- BRIEF
From the line containing "The width and" down to the last line of the listing, quote everything word for word, and nothing else, keeping pictures out.

- TASK INPUT

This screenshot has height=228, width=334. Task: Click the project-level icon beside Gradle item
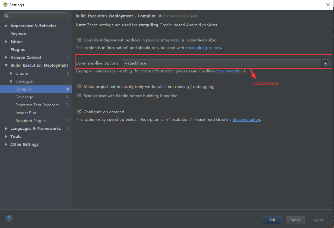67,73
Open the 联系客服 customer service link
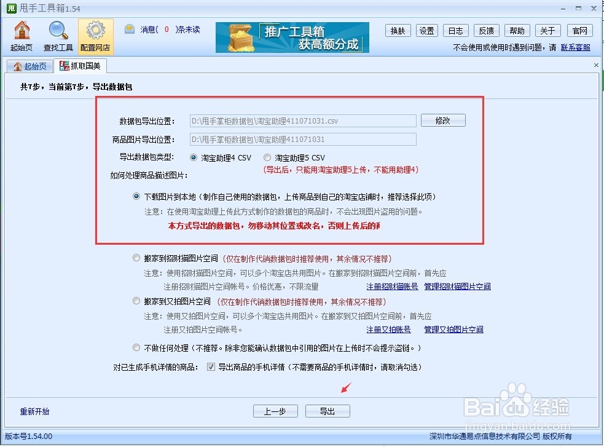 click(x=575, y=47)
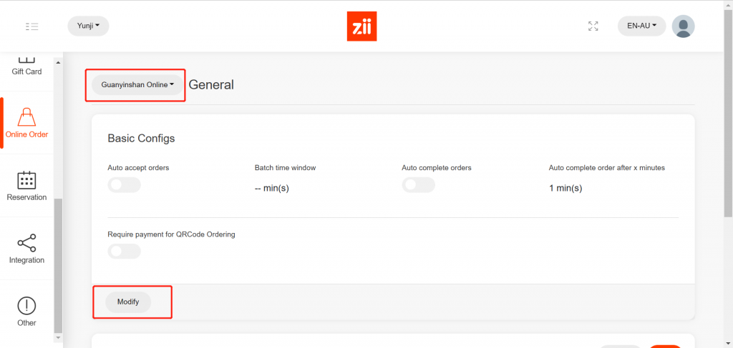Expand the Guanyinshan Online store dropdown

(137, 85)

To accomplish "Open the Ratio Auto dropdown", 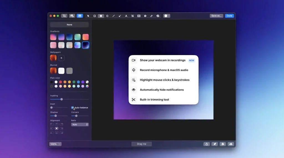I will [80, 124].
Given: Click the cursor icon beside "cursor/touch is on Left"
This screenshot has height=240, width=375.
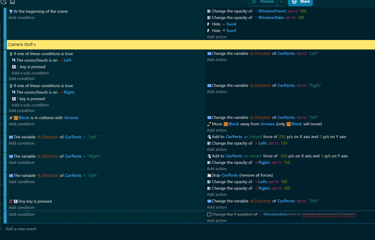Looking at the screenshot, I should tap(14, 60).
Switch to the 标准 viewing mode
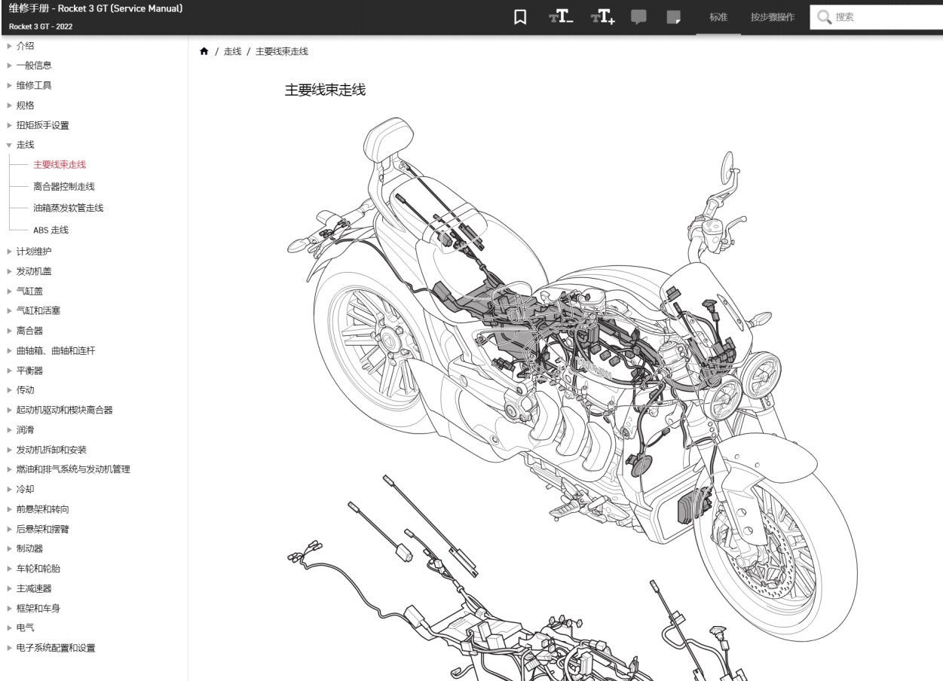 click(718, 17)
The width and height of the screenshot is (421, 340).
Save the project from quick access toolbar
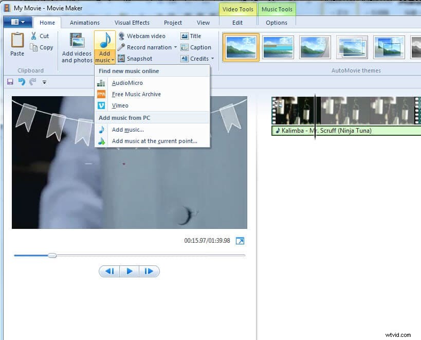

- FINISHED EXERCISE
The width and height of the screenshot is (421, 340).
Save the project from quick access toolbar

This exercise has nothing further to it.